我的夫君是前朝首辅(27)
几乎是同一时间,阿银突然瑟缩了一下,男人疯狂的笑声萦绕在耳边,他先是一阵懵乱,然后取而代之的是一脸惊恐。
阿银:???
“姑……姑爷”
书房内响起一个弱弱的声音
赵序的喜色几乎都要溢出来,听见那小子唤他,也没当回事,不过还是竭力压下心中地狂喜,坐直了身子。
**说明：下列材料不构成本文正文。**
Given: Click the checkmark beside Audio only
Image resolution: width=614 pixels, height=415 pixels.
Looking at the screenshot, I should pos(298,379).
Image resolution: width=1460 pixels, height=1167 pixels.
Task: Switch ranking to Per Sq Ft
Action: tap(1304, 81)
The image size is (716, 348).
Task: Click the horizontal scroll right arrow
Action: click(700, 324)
“好了,叫唤什么,一会儿就去”,他收起脸上的笑,一双凤目虚虚地看着地上跪着的人。
阿银被他看的心里发毛,只能尴尬地笑着。
赵序没再管他,骨节分明的手抚上衣袖,柔软的青色缎子上绣着墨竹。他不置可否地掸了掸这上面并不存在的灰尘,抬步往外走去。
阿银见这祖宗终于送走了,腰瞬间塌了下去,整个人都萎靡不少。可没待他松两口气儿,那熟悉的大踏步声又返了回来。下一秒,那件青色的衣衫就盖在了他的头上。
“去给爷换件儿衣服,鲜亮些的”,男人声音恣意,不见从前的憋闷小心。
吼,奇了,姑爷今儿个怎么这么硬气。
背后一阵凉风飘过,惊得他以为大白天闹鬼了。阿银暗地里翻了个白眼,转身又屁颠屁颠地去给赵序拿衣服。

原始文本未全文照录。